Dataset items

- - -

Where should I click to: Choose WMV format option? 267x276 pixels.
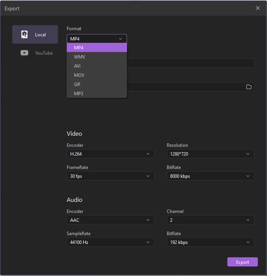(x=97, y=57)
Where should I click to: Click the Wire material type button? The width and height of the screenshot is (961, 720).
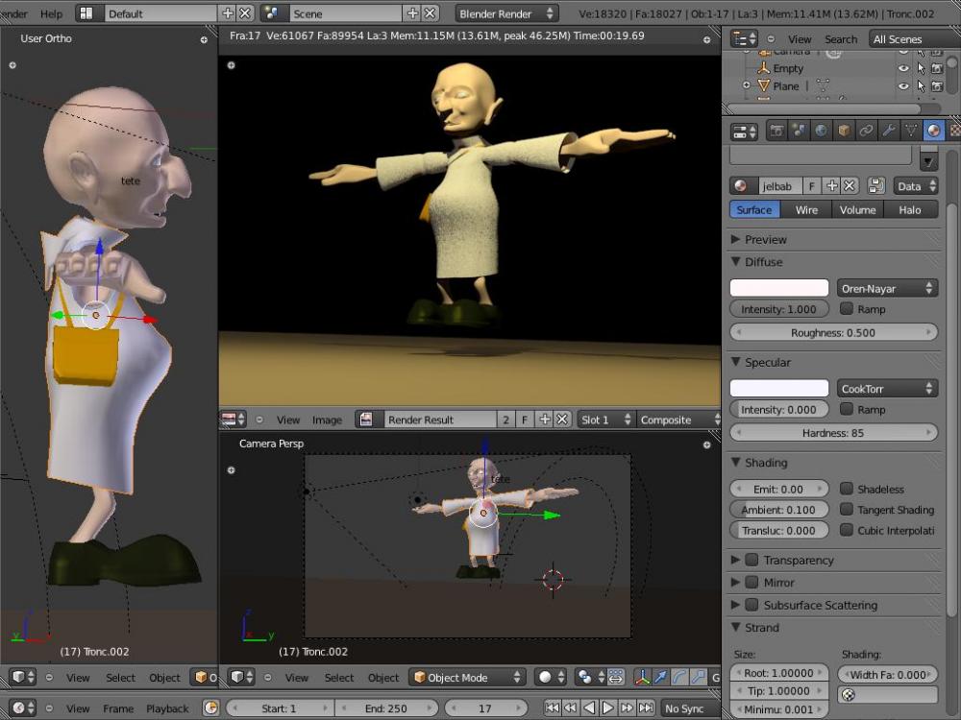[806, 209]
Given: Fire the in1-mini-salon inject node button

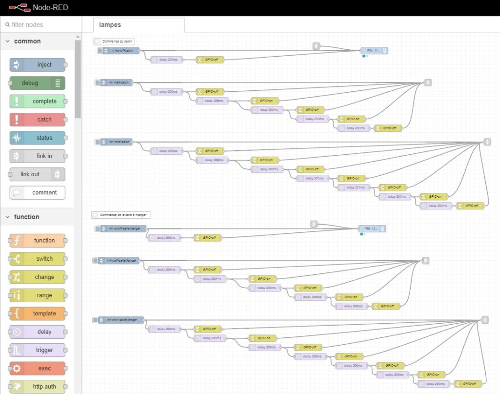Looking at the screenshot, I should coord(97,142).
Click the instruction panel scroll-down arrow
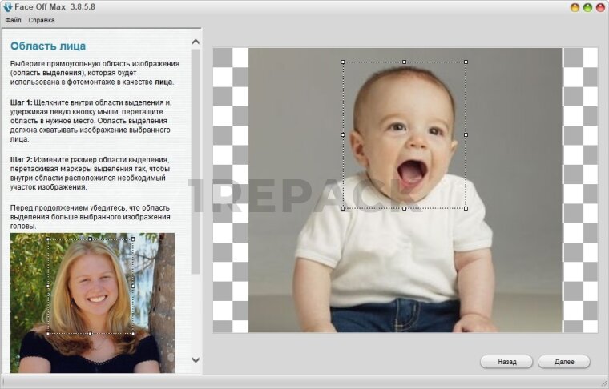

- - -

• About this task
Reproduce the entries above word for word. Pictures stay out.

• Answer area
Where should I click to: Choose WMV format option? 267x276 pixels.
(x=97, y=57)
Where should I click to: Click the Wire material type button? The width and height of the screenshot is (961, 720).
[806, 209]
Given: Fire the in1-mini-salon inject node button

Looking at the screenshot, I should coord(97,142).
Click the instruction panel scroll-down arrow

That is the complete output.